Sunday, 7 June 2009

Oil price - up 50 percent since February

This increase is not just down to the recent weakness of the dollar. The market for oil is tightening.

Inflation rates - both here and in the US - have fallen in recent months. However, this decline was almost entirely due to the unwinding of the speculative surge in oil prices last summer. With oil prices on the rise again, inflation will again start to creep up.

An oil price shock, coupled with a deep recession - that is what we call stagflation.

9 comments:

Anonymous said...

Oil prices rises are a symptom of inflation (in the money supply), not the cause. :)

Anonymous said...

I have read that China have been stockpiling and US inventories havn't been so high for a long time. Storage capacity is running out. It will likely drop soon.

Alice Cook said...

anon 10:49

Agreed. Higher oil prices are a symptom of monetary growth.

Alice

Fred said...

Totally disagree. Higher oil prices are a symptom of lack of supply.

Look at the oil production figures and you will see that growth in oil production stopped in 2005.

Anonymous said...

@alice

Read The Partys Over to find out about the bubble no-one wants to talk about....

Good sites on the topic are The Oil Drum, or Energy Bulletin. Also google "Matthew Simmons".

dearieme said...

I have no idea whether we have reached "Peak Oil" or not. But I do think that Peak Oil is the only scare story about mineral resources that's been worth thinking about in my lifetime, all others being obvious crap, to be dismissed instantly.

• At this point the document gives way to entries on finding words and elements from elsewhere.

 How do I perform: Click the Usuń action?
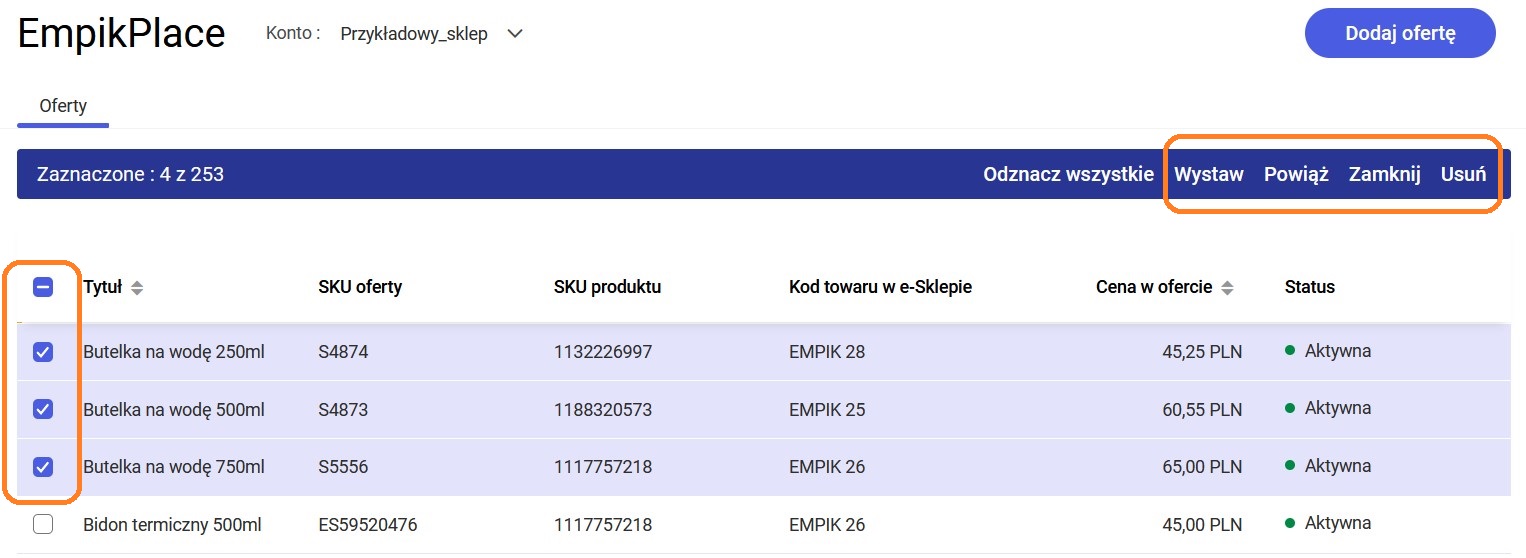(1462, 174)
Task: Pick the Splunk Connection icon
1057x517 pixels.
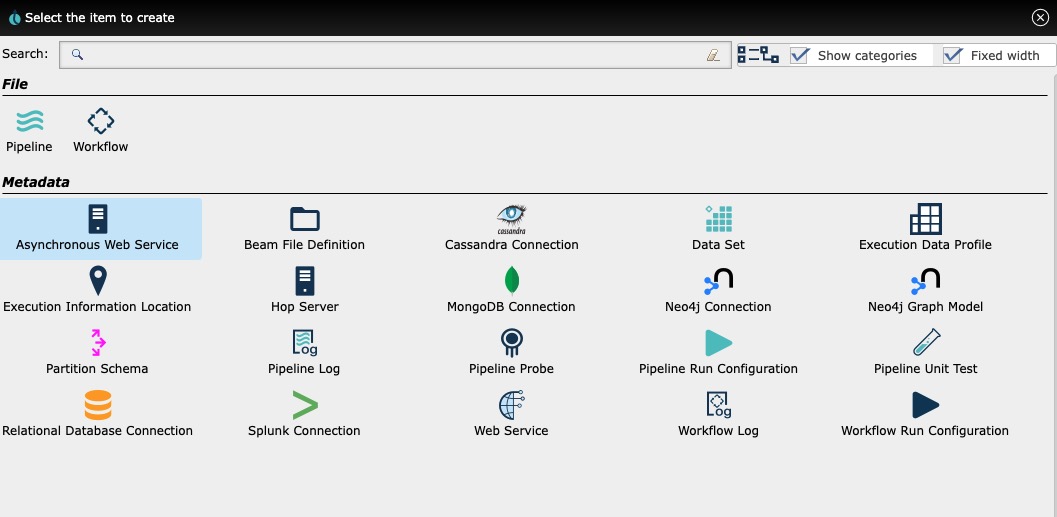Action: pos(304,405)
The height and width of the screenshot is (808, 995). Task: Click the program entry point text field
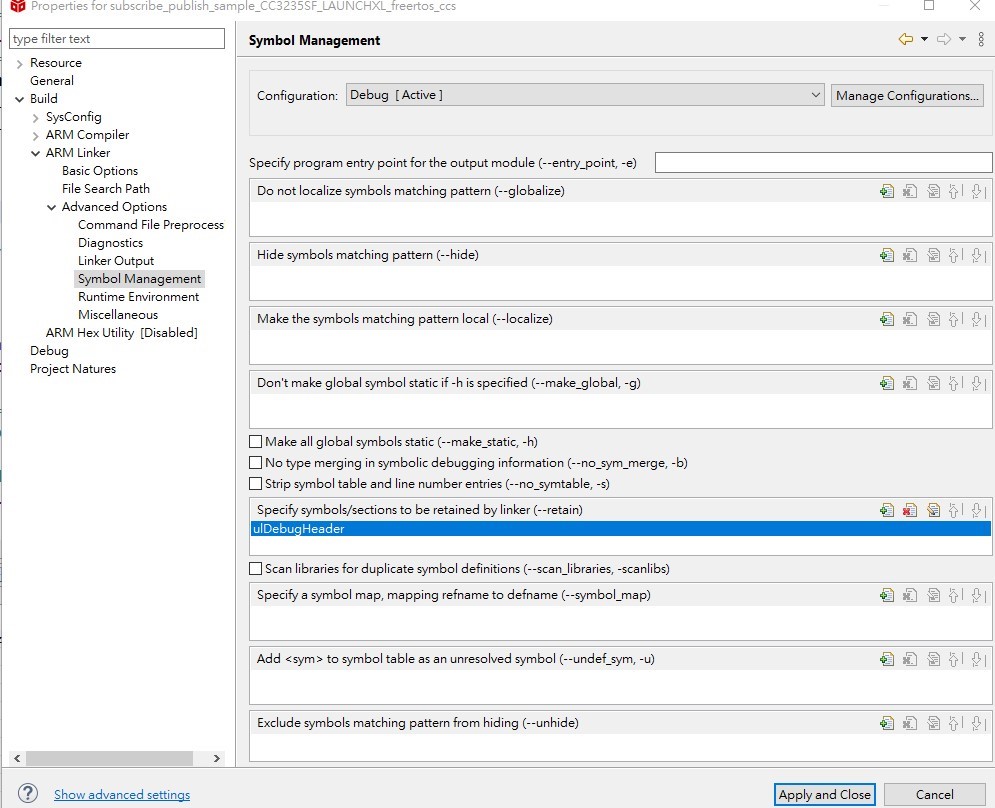823,163
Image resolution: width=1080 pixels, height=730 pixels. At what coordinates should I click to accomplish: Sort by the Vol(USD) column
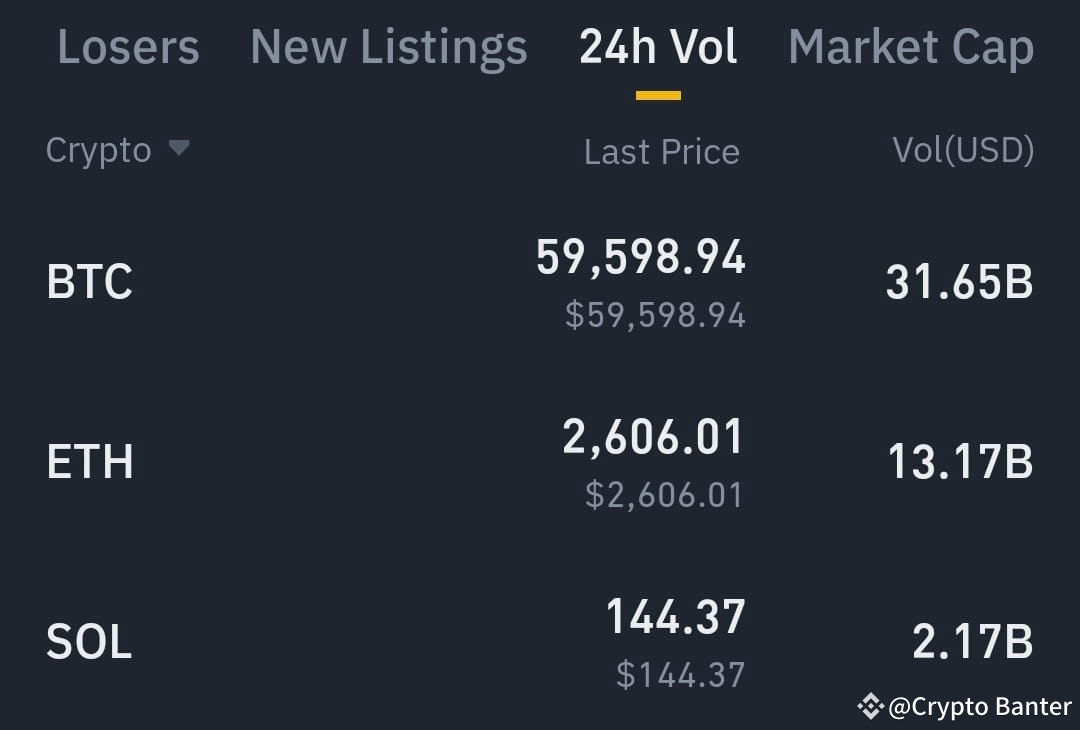pyautogui.click(x=963, y=150)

On non-mineral resources, the worries about overfishing seem reasonable to me, not least because I was an overfisher in my adolescence.

Stevie b. said...

http://attempter.wordpress.com/2009/06/03/timeline/

Anonymous said...

If it was a simple matter of inflation, why would the price fluctuate so much? Wouldn't we see a slow, steady climb instead of these spikes? And most importantly, wouldn't there be increased consumption to drive demand? Seems more likely it's a case of 'pump and dump' by a financial cartel to me...

Anonymous said...

I myself looked to purchase crude (via ETFs) as a hedge against inflation, if others share my view then oil will go up. I view the actions of the UK government as inflationary to reduce companies/individuals indebtedness at the expense of the old (they will die soon so the Gov doesn’t care about them) and the sensible.